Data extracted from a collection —

══════════

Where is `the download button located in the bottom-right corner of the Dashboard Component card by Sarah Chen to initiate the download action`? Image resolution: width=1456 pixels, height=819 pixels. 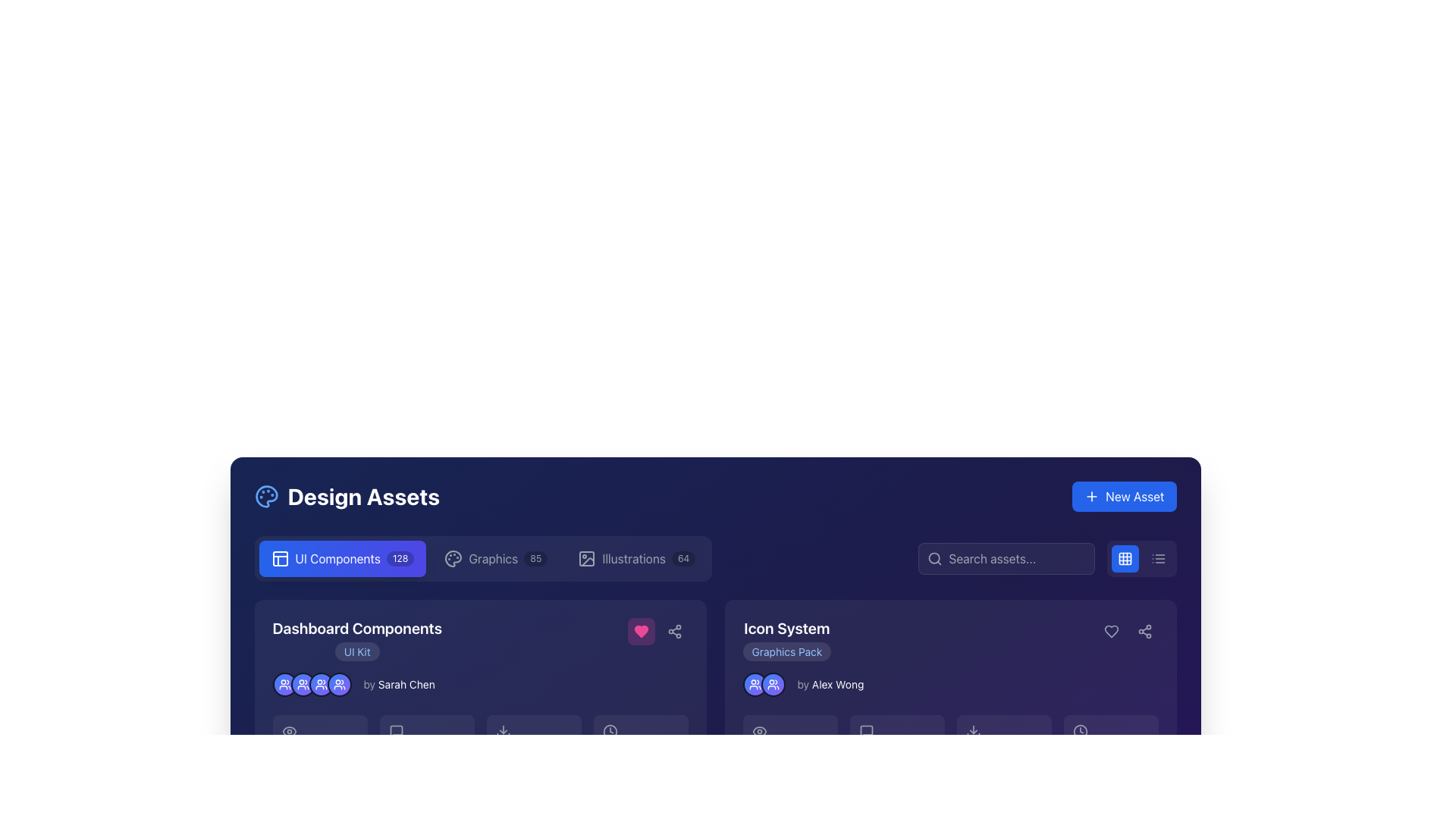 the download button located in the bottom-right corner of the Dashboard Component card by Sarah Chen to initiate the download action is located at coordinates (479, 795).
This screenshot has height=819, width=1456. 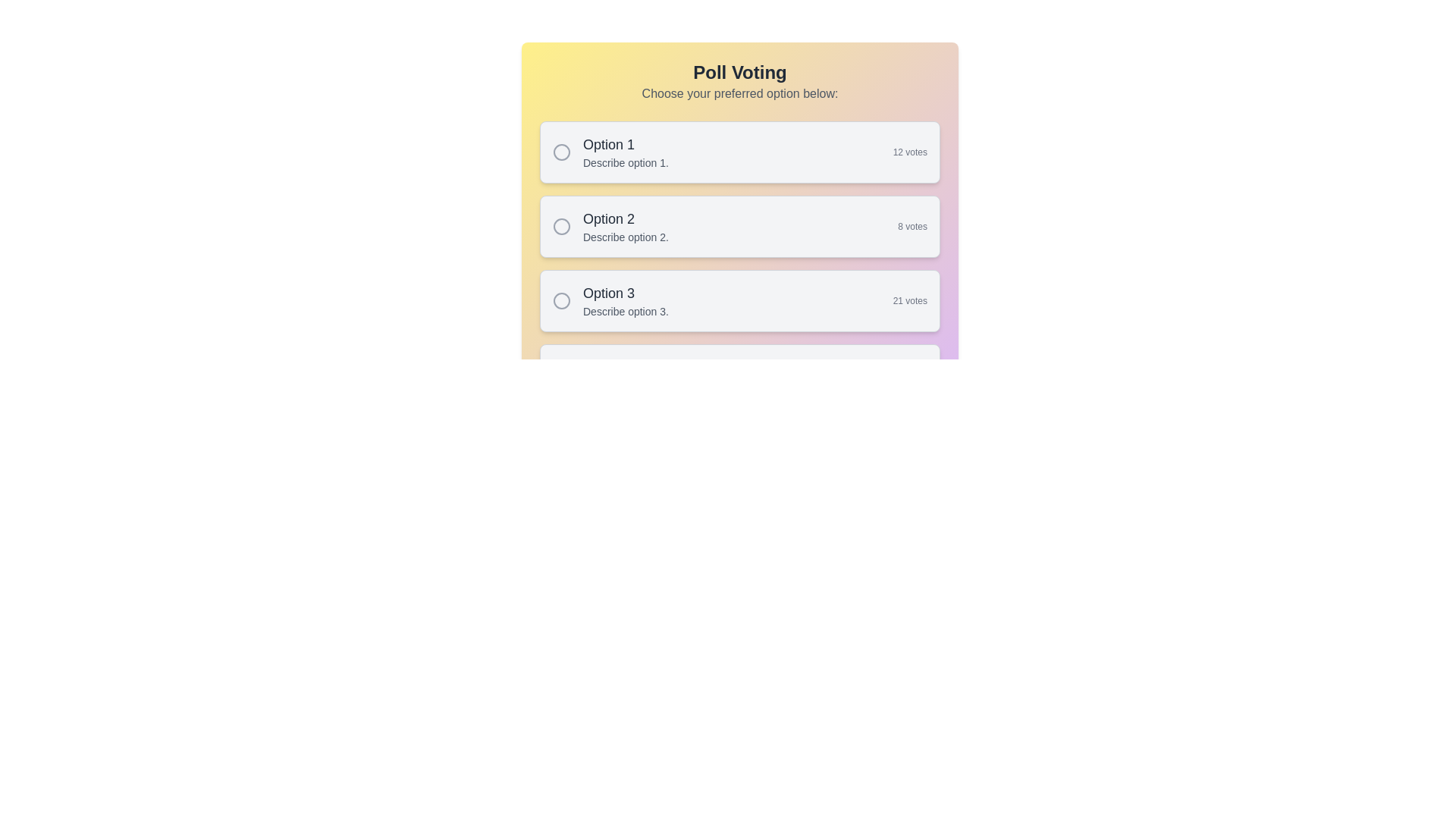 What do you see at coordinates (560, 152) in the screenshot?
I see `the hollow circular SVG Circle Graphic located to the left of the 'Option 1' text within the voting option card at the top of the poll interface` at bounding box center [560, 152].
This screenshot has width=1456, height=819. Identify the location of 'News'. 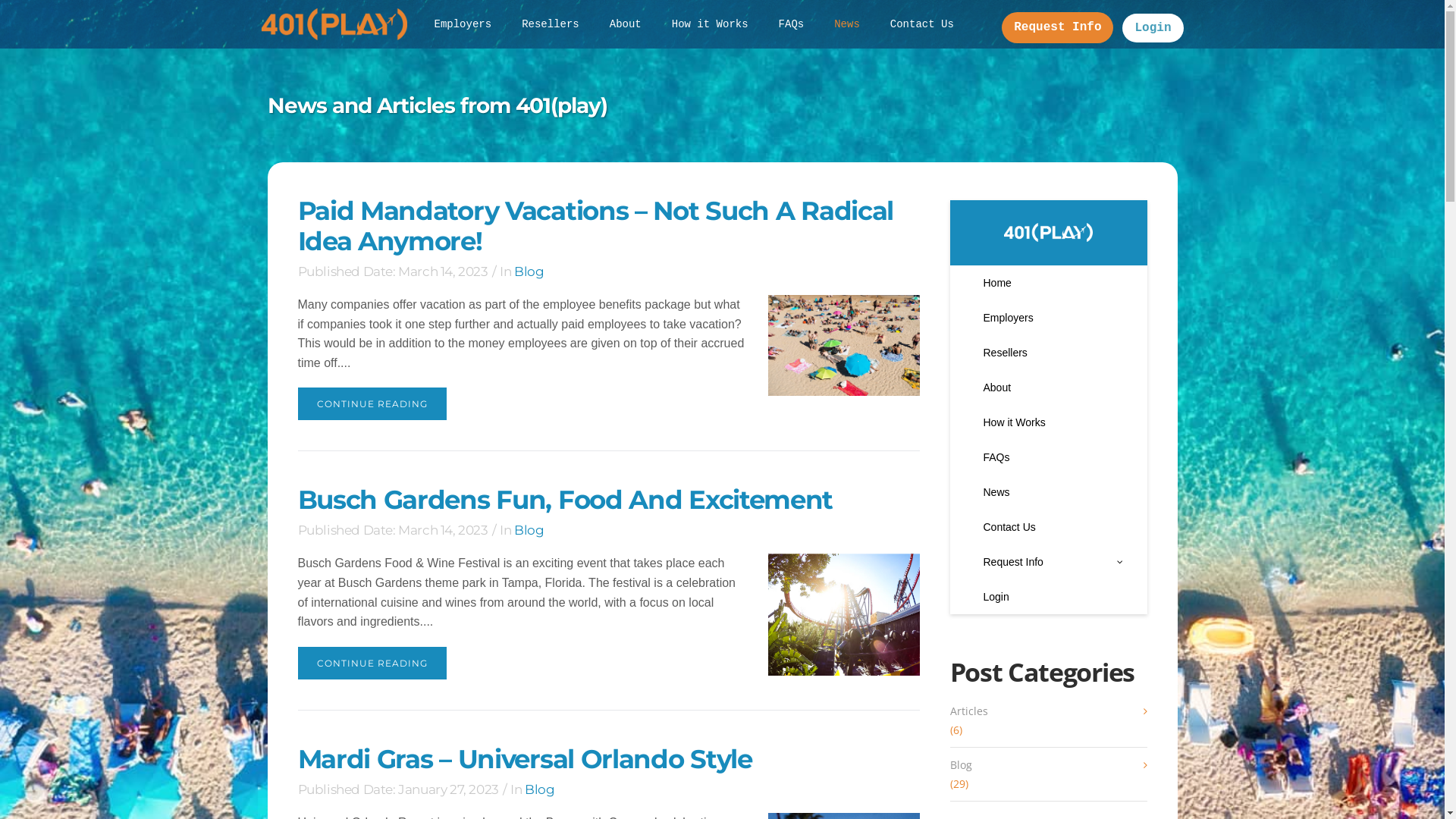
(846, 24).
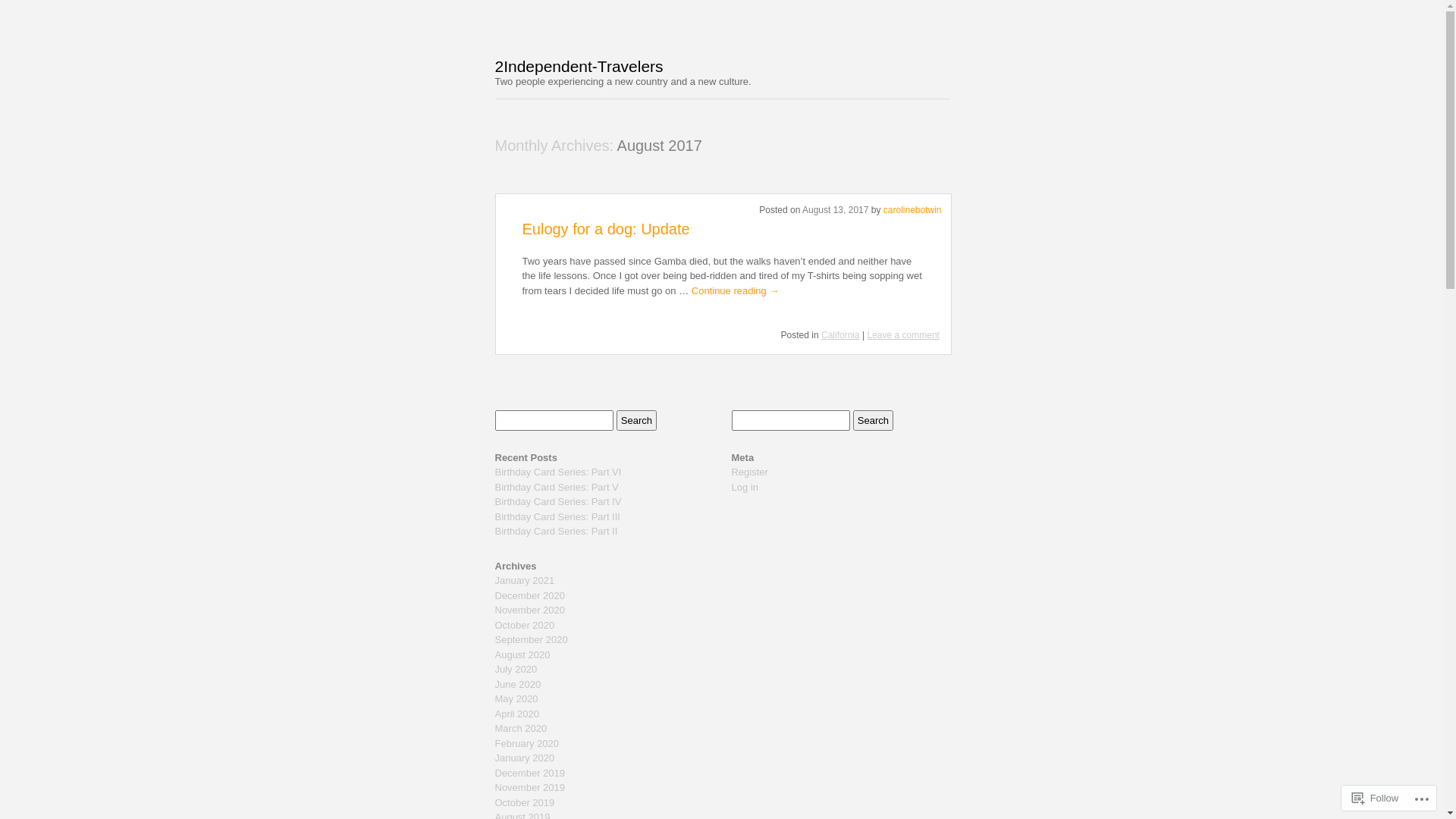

══════════

WRITTEN REQUEST — Rewrite the records as a JSON list of strings, one string per line and with blank lines omitted, starting at the line containing "This screenshot has width=1456, height=819." and running through the end of the records. Leave the pictures out of your answer.

EXERCISE OUTPUT —
[
  "This screenshot has width=1456, height=819. Identify the location of 'News'. ",
  "(846, 24)."
]